Dr Mike Tempest, Technical Director of LMC, said “We are delighted with this news as we have been striving for some time to achieve recognition that the high standard of FQAS approved producers goes a considerable way towards meeting cross-compliance requirements. This new positive weighting is a big feather in the cap of dedicated FQAS producers. Together with the lower farm inspection frequency for assurance scheme members in relation to the new Food Hygiene Regulations (agreed between Assured Food Standards, the Red Tractor body to which FQAS belongs and Local Authorities in GB) which is recognised by the Food Standards Agency and DARD in Northern Ireland, this further reduction in the inspection burden will bring significant benefits for FQAS members. We now have to see if the same positive low-risk weighting for FQAS members can be included in the Cross-Compliance risk criteria used by the Northern Ireland Environment Agency (NIEA) (formally Environment & Heritage Service) and Veterinary Services (VS)”.

New 14-Character Eartag Numbers

The Department of Agriculture and Rural Development (DARD) wants to remind herd-keepers of important changes to the cattle ear-tag numbering scheme. From 30 September 2008 cattle ear-tags of less than 14 characters may no longer be used for new calves.

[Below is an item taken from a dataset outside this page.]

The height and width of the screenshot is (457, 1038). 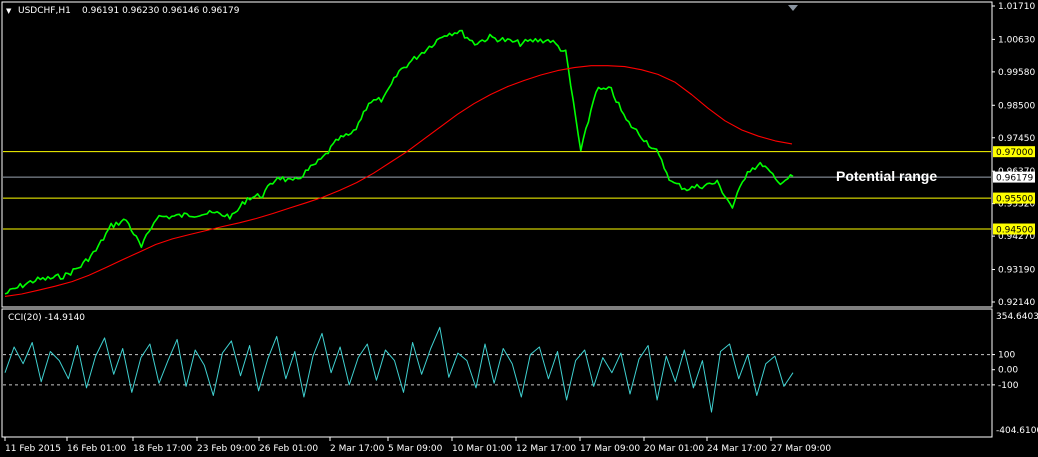 What do you see at coordinates (1016, 40) in the screenshot?
I see `price-tick-label: 1.00630` at bounding box center [1016, 40].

In September 2007,DARD announced that all ear-tags would be printed in 14-character format. EU legislation has always allowed any number of characters on cattle ear-tags, provided this does not exceed fourteen. However, for commercial reasons, some importers in other EU Member States insisted that ear-tags have 14 characters before they will accept cattle. In order to facilitate trade, since September 2007, DARD has issued all ear-tags numbers in 14-character format. A period of one year was allowed for existing stocks of ear-tags with less than 14 characters to be used up.

The industry is continuing to move towards Electronic Identification (EID) and those producers ordering electronic button tags should order them with the new 14-character format printed around the circumference of the tag.